» Trecho do documento:
A súplica, assim, se dirige a um “ato de custódia”: que o “Nome de Deus” seja guardado por todos. Que tudo possa ser criticado, submetido a juízo, desmascarado, mas que se guarde o Nome de Deus, que resplandece para todos no rosto do próximo. Reencontrar essa origem e destino comuns, que se torna visível no amor ao próximo, implica uma descoberta radical, que é assim expressada:

“Ou alguém nos ama, antes e depois do abismo, ou nada resta. Para ninguém” (SF 22).

Chega-se, enfim, a duas proposições conclusivas, que retomam a mensagem fundamental, em toda a sua rica e convincente articulação. Acima de tudo, a necessária correlação entre pensamento “secular” e pensamento “teológico”:

“Salvar a fraternidade para permanecer humanos. Sem o contributo das razões humanas do sentido, buscadas sempre de novo por tentativa e erro, o pensamento cristão da fé não pode realmente habitar a terra com a honestidade intelectual que o seu testemunho da encarnação de Deus exige. A teologia deve, por seu turno, aceitar confrontar criticamente as perversões do sagrado, por tentativa e erro, para que não gozem da cumplicidade da fé” (SF 23).

A crítica exercida pelas “razões humanas” e a autocrítica que a teologia deve assumir acerca das “perversões do sagrado” tornam-se uma tarefa decisiva para “salvar a fraternidade”. Aqui, como fica evidente, delineia-se uma tarefa comum e uma espécie de aliança entre o saber civil e o eclesial. Mas isso não basta.

“Depois de ter passado alguns séculos impondo às consciências a necessidade do seu recíproco afastamento, por pura sujeição às disciplinas de partido, estamos convencidos que chegou o momento de experimentar a liberdade da sua frequência empática, em vista de novas políticas do espírito. Dispostos ao sublime desprezo de todos os aparelhos religiosos e seculares que, nas guerras fratricidas – das religiões e contra a religião – dominaram demasiado tempo, para prejuízo nosso e dos nossos filhos” (SF 23).

» Lista de registros:
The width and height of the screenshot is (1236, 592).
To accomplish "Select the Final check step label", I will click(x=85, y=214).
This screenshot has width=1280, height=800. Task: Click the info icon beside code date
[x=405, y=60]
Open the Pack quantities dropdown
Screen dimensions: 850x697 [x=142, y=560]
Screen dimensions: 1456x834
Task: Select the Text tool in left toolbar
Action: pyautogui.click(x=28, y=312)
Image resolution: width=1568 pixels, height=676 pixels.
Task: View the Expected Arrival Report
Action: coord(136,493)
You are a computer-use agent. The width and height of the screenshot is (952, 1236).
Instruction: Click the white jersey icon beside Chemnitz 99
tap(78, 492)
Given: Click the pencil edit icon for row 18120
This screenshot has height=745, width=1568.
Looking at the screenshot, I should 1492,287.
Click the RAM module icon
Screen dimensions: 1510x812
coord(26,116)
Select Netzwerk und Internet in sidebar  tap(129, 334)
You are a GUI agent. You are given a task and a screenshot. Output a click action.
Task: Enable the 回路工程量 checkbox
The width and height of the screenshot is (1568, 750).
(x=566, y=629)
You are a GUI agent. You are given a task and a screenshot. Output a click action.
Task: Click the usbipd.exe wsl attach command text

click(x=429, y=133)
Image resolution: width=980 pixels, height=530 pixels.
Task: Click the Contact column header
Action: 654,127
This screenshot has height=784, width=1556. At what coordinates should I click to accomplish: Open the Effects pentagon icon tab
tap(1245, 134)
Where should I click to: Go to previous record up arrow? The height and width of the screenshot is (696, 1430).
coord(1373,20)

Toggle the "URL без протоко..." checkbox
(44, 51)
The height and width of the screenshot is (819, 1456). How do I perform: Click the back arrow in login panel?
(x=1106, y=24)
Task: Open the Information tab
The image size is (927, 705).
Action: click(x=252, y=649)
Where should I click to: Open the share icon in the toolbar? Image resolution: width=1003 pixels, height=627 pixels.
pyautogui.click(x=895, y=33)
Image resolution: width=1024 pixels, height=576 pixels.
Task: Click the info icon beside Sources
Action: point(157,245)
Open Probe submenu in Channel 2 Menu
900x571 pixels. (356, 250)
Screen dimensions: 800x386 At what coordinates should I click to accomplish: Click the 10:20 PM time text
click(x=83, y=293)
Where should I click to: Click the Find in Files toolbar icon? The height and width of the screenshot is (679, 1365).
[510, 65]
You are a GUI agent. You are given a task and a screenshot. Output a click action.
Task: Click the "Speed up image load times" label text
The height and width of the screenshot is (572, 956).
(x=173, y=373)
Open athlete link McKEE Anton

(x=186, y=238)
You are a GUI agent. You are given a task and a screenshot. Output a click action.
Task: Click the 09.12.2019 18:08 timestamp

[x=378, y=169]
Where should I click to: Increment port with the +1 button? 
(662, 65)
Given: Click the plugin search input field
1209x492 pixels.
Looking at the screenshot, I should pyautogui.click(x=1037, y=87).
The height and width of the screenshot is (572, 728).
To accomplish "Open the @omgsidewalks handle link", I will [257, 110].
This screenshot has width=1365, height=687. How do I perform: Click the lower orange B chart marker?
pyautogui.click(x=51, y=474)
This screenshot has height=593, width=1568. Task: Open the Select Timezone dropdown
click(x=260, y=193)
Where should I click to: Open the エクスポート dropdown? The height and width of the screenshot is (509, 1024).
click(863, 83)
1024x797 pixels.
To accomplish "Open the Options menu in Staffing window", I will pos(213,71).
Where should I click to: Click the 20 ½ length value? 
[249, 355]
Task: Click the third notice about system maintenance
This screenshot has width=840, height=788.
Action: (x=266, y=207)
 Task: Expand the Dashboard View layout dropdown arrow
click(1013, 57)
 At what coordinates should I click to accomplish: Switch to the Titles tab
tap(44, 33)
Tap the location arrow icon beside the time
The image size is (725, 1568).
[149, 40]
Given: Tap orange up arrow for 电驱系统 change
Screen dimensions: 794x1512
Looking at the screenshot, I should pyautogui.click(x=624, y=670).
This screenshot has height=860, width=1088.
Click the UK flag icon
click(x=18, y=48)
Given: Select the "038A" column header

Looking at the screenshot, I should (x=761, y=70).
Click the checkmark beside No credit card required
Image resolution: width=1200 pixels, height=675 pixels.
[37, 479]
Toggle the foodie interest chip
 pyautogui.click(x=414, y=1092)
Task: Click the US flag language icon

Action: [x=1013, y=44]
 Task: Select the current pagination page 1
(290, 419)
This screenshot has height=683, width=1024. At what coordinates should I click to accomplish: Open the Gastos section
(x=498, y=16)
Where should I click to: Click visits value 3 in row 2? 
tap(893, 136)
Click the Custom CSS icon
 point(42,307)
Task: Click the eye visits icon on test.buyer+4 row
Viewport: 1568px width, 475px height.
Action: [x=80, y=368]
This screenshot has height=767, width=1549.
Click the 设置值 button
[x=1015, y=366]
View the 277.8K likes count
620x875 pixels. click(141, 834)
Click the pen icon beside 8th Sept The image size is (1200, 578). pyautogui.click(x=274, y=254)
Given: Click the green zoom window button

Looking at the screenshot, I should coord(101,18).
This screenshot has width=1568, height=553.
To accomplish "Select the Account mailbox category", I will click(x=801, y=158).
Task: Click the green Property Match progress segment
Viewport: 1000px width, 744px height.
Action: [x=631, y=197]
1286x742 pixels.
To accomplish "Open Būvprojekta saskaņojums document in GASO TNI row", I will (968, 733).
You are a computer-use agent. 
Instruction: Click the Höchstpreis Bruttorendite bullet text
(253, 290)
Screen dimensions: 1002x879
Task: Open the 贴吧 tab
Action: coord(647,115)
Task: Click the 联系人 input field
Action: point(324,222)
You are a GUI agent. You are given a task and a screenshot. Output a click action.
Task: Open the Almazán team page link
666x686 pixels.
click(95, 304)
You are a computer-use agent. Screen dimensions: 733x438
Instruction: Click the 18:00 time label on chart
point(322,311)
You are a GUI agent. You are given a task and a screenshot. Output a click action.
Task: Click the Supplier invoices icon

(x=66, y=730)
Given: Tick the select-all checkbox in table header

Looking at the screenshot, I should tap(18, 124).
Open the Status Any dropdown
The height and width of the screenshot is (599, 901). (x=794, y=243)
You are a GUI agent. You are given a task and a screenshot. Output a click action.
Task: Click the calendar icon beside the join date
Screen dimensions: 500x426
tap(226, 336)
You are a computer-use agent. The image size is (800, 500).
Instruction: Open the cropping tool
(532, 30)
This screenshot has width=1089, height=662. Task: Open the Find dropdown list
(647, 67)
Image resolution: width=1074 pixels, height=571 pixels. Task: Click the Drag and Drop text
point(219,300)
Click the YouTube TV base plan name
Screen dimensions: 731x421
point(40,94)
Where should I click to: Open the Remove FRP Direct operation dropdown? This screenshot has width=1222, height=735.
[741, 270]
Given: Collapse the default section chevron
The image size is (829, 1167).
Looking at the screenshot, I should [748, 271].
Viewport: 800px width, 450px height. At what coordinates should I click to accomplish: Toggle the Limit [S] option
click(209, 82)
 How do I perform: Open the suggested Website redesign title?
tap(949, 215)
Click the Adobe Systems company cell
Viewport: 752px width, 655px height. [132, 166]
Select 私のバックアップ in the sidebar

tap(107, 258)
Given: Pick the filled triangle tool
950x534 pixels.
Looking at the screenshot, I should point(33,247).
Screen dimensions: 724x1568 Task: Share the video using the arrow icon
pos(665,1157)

» O que fazer: Copie do trecho sobre fraternidade, sem mudar nada, a parte que abre com as palavras “A crítica exercida” e fecha com “isso não basta.”. Os registros não têm nenhuma relação com o trecho sobre fraternidade.

» Sua resposta:
A crítica exercida pelas “razões humanas” e a autocrítica que a teologia deve assumir acerca das “perversões do sagrado” tornam-se uma tarefa decisiva para “salvar a fraternidade”. Aqui, como fica evidente, delineia-se uma tarefa comum e uma espécie de aliança entre o saber civil e o eclesial. Mas isso não basta.